Bernard Purdie

Personal information
- Full name: Bernard Charles Purdie
- Date of birth: 20 April 1949 (age 77)
- Place of birth: Wrexham, Wales
- Height: 5 ft 9 in (1.75 m)
- Position: Striker

Senior career*
- Years: Team / Apps / (Gls)
- 1968–1970: Wrexham / 10 / (3)
- 1971–1973: Chester / 63 / (6)
- 1973–1980: Crewe Alexandra / 213 / (44)
- 1980–1982: Huddersfield Town / 46 / (1)
- 1982–1983: Crewe Alexandra / 16 / (0)
- 1983–?: Bangor City / ? / (?)

= Bernard Purdie (footballer) =

Welsh footballer (born 1949)

Bernard Charles Purdie (born 20 April 1949 in Wrexham, Wales) is a former professional footballer who played as a striker for his hometown club Wrexham before making the short journey across the border to join English neighbours Chester in 1971.

He made an explosive start to his Chester career by scoring four times on his full home debut against Gillingham but was to struggle for goals after this. At the end of 1972–73 he was released by Chester along with Graham Clapham and Mick Hollis.

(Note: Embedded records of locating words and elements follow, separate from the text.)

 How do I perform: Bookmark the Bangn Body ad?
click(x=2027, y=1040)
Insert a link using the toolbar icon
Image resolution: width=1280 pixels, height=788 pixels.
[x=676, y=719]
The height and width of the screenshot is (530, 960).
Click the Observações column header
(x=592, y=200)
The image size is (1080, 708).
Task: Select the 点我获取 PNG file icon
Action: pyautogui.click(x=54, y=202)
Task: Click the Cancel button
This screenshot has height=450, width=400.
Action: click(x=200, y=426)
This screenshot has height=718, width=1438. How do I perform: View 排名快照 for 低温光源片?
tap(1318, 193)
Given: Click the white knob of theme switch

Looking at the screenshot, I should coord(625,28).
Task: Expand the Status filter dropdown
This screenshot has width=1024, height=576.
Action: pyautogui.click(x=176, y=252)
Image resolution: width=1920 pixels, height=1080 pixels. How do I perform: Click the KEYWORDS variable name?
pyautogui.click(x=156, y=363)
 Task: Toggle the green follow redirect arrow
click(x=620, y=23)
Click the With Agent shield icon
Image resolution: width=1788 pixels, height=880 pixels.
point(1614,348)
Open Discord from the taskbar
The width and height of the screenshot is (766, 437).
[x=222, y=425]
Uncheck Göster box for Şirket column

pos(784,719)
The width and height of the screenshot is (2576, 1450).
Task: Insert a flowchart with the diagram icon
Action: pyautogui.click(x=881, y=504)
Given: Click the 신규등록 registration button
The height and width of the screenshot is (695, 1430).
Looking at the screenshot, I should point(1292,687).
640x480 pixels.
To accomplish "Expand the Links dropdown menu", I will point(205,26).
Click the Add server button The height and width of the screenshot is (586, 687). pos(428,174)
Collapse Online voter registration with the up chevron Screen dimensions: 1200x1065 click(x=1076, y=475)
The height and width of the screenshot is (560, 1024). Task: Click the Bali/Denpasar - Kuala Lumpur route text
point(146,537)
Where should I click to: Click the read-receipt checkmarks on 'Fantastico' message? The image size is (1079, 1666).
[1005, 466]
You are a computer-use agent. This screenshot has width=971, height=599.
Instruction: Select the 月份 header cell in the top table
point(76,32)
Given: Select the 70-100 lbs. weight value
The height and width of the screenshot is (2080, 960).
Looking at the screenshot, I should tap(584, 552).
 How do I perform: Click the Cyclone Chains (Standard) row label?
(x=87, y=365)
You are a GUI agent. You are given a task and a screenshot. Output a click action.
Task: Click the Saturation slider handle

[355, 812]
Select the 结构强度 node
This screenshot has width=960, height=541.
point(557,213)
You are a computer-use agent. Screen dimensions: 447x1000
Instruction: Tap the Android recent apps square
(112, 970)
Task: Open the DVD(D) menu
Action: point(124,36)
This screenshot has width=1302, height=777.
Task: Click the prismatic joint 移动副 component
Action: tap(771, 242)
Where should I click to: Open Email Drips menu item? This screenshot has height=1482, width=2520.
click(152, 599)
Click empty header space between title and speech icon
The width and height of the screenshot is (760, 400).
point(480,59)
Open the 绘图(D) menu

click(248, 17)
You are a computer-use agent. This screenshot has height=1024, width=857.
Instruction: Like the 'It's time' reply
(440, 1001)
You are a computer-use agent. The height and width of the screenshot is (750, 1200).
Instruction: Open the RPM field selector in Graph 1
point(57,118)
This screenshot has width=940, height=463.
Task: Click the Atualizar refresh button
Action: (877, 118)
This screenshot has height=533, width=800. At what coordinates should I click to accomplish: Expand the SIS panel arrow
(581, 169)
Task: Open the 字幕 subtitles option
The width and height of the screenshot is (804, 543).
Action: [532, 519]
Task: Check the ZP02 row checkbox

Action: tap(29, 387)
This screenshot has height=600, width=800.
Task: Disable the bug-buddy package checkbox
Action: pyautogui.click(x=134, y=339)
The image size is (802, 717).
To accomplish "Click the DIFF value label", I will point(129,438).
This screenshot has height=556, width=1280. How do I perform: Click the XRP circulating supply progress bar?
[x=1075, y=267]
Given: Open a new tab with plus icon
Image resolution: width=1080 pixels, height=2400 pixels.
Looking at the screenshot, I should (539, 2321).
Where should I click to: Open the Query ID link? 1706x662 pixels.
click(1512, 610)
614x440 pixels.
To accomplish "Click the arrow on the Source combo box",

Purdie remained in professional football by joining Chester's Cheshire rivals Crewe Alexandra, for the first of two spells with the club. In between he helped Huddersfield Town win the Football League Division Four championship in 1979–80 after a £22,000 transfer.

After finishing his league career with Crewe in 1983, Purdie joined non-league side Bangor City and worked as a postman in Wrexham but is now retired.